• _Task input_
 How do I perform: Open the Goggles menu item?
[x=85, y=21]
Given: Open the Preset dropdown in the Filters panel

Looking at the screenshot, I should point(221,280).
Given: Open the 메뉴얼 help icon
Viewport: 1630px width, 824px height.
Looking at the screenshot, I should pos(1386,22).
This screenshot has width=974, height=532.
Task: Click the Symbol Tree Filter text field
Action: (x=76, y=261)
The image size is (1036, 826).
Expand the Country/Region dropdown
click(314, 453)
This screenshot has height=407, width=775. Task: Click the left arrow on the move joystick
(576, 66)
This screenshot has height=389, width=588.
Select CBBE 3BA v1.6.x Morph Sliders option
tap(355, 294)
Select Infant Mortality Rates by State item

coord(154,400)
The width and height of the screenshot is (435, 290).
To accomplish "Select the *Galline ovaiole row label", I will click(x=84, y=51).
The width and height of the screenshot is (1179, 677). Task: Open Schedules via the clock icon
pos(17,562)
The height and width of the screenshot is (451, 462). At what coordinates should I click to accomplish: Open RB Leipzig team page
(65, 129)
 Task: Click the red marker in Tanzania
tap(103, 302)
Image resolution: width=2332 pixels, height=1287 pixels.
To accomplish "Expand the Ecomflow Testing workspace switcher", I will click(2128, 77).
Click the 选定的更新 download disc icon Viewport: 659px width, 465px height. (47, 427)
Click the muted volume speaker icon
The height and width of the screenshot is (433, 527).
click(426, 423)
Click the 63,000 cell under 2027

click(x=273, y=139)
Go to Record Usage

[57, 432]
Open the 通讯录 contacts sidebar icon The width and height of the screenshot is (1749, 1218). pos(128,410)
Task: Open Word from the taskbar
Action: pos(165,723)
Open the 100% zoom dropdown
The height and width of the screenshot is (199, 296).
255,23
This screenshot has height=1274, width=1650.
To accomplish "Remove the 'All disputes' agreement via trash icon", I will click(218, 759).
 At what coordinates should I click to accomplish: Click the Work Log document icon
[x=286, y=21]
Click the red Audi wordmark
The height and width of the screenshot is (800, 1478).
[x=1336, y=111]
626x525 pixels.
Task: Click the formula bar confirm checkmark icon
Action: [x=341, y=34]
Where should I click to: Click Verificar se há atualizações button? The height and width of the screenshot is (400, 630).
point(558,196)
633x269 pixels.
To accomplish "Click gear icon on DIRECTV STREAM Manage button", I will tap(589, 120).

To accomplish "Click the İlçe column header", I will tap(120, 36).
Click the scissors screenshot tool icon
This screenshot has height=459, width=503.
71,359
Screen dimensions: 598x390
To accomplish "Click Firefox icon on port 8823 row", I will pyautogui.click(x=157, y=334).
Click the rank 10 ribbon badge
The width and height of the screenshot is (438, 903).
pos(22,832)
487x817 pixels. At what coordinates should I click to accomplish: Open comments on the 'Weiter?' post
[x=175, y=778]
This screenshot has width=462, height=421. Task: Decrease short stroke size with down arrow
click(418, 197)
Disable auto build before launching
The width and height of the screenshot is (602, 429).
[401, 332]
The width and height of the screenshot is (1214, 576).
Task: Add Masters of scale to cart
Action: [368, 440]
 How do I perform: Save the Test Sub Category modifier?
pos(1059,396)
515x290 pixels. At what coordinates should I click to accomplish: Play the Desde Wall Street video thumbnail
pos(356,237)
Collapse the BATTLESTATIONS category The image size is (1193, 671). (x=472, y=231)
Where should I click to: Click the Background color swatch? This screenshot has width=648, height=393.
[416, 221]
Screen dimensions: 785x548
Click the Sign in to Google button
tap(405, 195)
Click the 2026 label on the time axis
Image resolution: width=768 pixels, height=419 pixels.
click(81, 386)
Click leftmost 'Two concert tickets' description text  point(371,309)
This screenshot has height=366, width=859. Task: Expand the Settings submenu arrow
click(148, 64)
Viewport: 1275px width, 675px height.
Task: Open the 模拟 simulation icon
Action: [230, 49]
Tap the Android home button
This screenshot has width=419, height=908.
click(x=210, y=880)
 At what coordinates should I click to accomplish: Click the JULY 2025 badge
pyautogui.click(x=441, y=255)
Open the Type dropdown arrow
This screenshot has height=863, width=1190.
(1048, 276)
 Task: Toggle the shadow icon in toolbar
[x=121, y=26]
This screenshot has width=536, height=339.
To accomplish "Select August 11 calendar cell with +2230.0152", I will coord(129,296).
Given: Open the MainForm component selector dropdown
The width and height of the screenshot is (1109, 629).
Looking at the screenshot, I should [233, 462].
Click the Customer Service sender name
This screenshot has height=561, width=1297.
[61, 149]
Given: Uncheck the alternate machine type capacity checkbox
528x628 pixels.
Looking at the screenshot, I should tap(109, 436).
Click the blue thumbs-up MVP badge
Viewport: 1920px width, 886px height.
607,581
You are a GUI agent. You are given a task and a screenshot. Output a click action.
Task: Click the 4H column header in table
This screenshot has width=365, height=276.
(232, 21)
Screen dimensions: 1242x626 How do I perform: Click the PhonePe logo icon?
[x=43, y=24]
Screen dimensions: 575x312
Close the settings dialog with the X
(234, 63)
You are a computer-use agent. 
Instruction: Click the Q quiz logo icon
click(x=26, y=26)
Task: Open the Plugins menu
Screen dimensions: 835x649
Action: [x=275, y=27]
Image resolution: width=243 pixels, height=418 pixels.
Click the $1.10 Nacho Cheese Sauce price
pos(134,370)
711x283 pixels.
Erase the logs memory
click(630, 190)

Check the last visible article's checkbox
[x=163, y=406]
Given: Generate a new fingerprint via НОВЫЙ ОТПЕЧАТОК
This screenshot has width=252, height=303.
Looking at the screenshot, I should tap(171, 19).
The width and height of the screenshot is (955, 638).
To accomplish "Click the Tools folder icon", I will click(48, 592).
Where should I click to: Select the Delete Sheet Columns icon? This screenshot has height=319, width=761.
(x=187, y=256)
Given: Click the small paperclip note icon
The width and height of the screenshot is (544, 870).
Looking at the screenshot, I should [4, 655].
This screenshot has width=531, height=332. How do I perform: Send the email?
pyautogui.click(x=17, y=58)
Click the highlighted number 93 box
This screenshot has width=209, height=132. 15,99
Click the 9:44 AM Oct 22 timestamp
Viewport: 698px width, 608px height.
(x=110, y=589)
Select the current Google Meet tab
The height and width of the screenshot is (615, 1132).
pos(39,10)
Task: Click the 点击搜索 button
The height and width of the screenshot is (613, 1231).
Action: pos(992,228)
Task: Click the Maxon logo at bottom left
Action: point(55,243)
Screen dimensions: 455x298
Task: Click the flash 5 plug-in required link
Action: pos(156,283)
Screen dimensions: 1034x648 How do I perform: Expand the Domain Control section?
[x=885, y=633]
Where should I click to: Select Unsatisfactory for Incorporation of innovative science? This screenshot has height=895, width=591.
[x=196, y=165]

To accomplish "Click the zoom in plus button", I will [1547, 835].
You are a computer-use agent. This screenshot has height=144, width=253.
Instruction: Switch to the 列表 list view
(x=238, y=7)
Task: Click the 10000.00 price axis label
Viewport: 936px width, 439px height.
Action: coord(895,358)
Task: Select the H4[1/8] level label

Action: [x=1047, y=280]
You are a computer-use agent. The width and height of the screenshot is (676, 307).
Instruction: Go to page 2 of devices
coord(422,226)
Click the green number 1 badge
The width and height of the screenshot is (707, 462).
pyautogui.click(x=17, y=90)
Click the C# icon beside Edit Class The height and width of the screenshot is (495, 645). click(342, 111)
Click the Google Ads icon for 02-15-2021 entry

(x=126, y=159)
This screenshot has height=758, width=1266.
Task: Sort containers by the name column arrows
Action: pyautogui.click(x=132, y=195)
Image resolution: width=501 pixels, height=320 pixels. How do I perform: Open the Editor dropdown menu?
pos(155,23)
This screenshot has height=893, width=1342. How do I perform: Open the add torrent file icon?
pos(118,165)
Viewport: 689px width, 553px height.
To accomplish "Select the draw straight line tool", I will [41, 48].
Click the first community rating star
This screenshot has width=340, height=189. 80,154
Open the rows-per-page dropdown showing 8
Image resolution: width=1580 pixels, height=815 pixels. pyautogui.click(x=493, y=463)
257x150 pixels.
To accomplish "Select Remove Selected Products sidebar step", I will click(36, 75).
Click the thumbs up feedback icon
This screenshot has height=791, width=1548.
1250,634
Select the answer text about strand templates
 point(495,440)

• _Task prompt_
Can you recast the material as a numbered list, starting at the line that has "The width and height of the screenshot is (955, 638)." and stopping after the line that has "pyautogui.click(x=17, y=58)", with any blank lines left out?

• _Worked answer_
1. The width and height of the screenshot is (955, 638).
2. To accomplish "Click the Tools folder icon", I will click(48, 592).
3. Where should I click to: Select the Delete Sheet Columns icon? This screenshot has height=319, width=761.
4. (x=187, y=256)
5. Given: Click the small paperclip note icon
6. The width and height of the screenshot is (544, 870).
7. Looking at the screenshot, I should [4, 655].
8. This screenshot has width=531, height=332. How do I perform: Send the email?
9. pyautogui.click(x=17, y=58)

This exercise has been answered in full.